19.1. Dispute Resolution, Governing Law and Jurisdiction. The parties shall first attempt to resolve any dispute, controversy, or claim arising out of or relating to this Agreement through informal discussion. If unresolved, such disputes shall be heard and determined exclusively by the courts of the Hong Kong Special Administrative Region. This Agreement is governed by and construed in accordance with the laws of Hong Kong, without regard to conflict-of-laws rules.

19.2. Relationship of the Parties. The parties are independent contractors. Nothing herein creates a partnership, joint venture, fiduciary, or agency relationship.

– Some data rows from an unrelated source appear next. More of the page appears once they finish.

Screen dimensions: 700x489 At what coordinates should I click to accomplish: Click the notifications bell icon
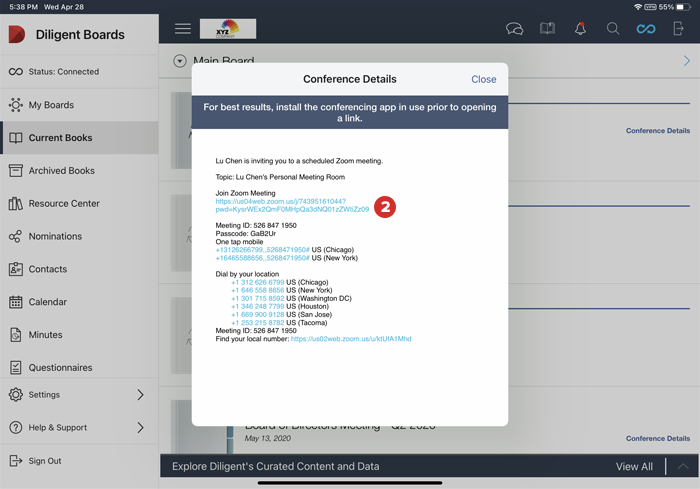point(580,29)
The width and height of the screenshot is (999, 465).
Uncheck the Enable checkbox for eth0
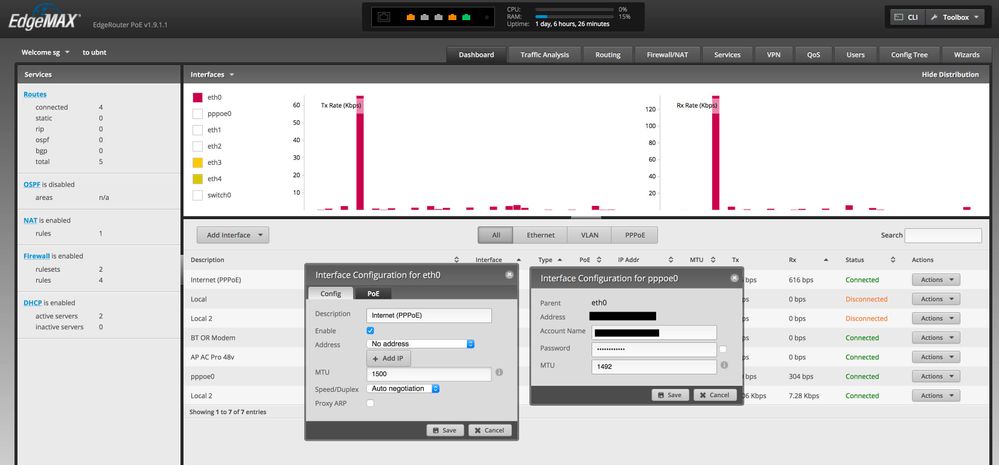pyautogui.click(x=370, y=331)
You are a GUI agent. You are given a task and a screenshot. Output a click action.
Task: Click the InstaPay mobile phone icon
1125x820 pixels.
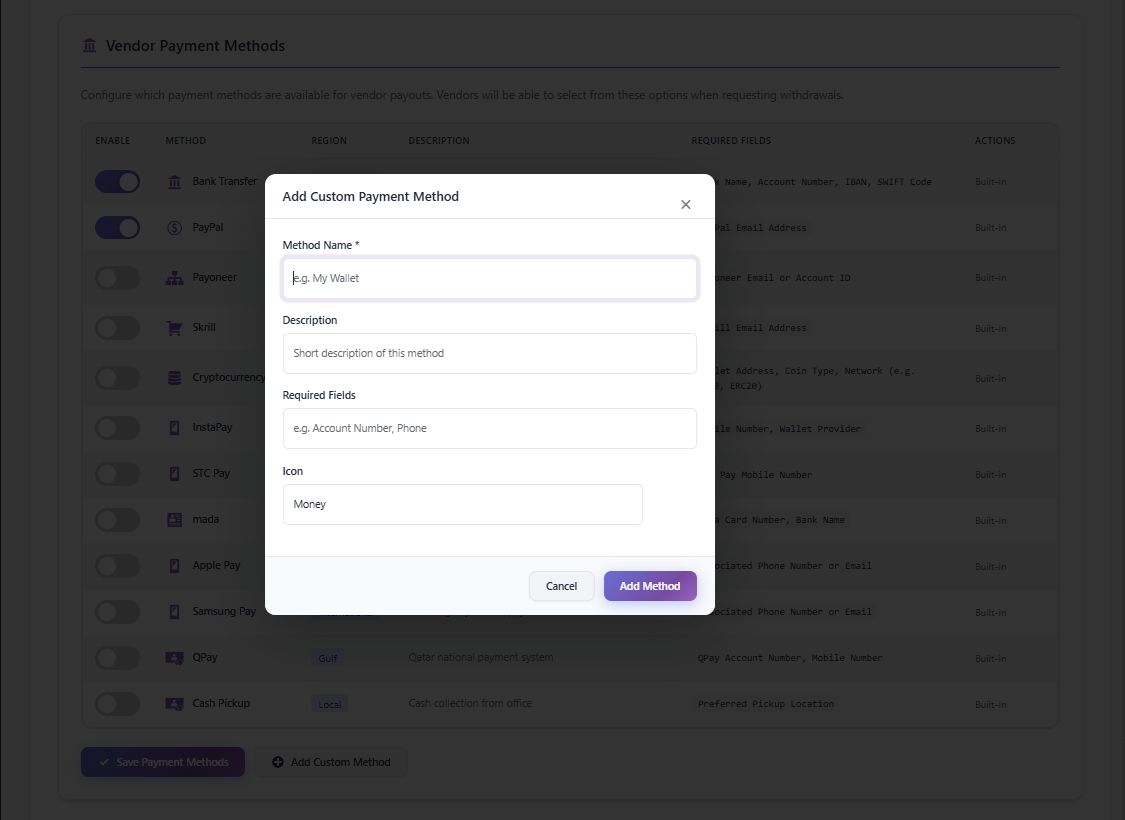click(175, 428)
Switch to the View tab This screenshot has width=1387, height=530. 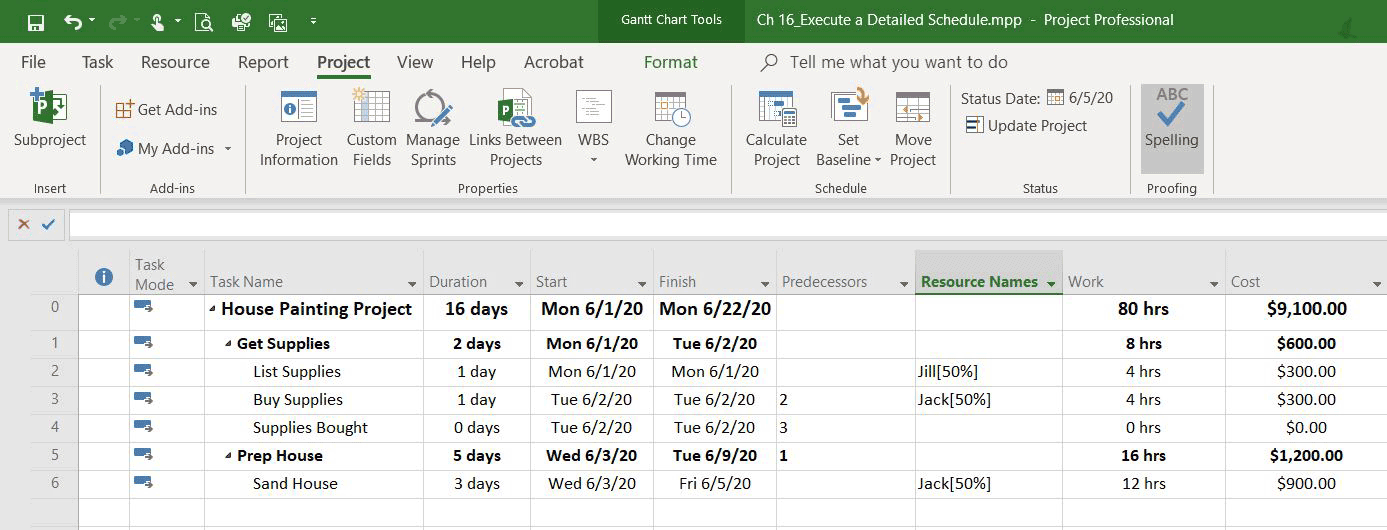point(415,62)
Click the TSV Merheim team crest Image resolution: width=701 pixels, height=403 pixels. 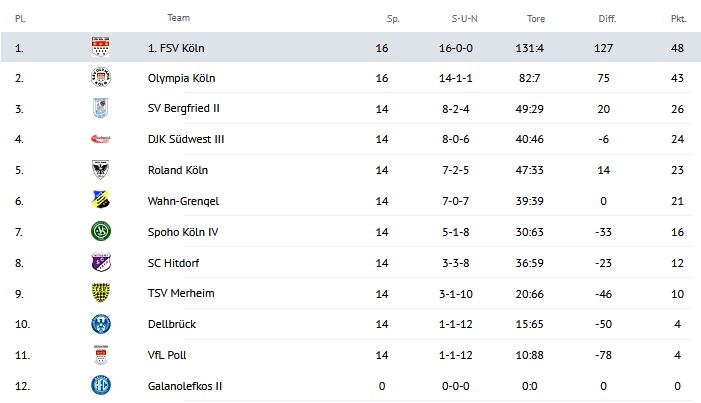pyautogui.click(x=100, y=293)
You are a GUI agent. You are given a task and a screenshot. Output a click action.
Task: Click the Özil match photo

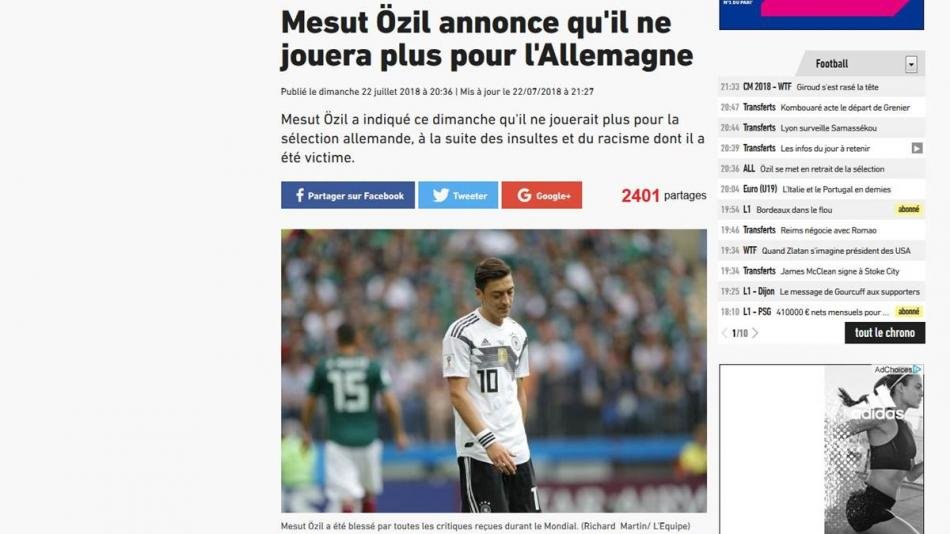494,371
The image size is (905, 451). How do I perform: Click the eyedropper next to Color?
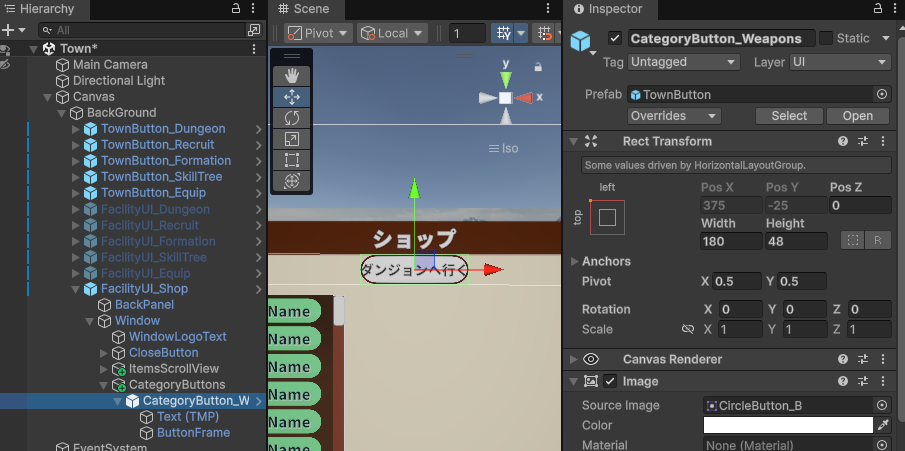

19.3. Assignment. You may not assign or transfer this Agreement without our prior written consent.

19.4. Force Majeure. We are not liable for delays or failures caused by events beyond our reasonable control, including strikes, labor disputes, government actions, riots, war, terrorism, pandemics, acts of God, or severe weather, that we cannot prevent with reasonable diligence.

19.5. Entire Agreement. This Agreement (including documents incorporated by reference) is the entire agreement between the parties and supersedes prior agreements regarding its subject matter.

19.6. Severability. If any provision is held invalid, unlawful, or unenforceable, the remaining provisions remain in full force, and the affected provision will be enforced to the maximum extent permitted.

19.7. Waiver. Any failure or delay to exercise a right is not a waiver. A waiver of any breach is not a waiver of subsequent breaches.

19.8. Final Decision Right. In the event of any dispute, discrepancy, or uncertainty relating to this Agreement, the Platform, the Services, or the interpretation, performance, applicability, amendment, or termination hereof, DANIEL TAM ART GALLERY LIMITED reserves the final and binding right of decision. Except to the extent mandatory law requires otherwise, our determinations on such matters are binding.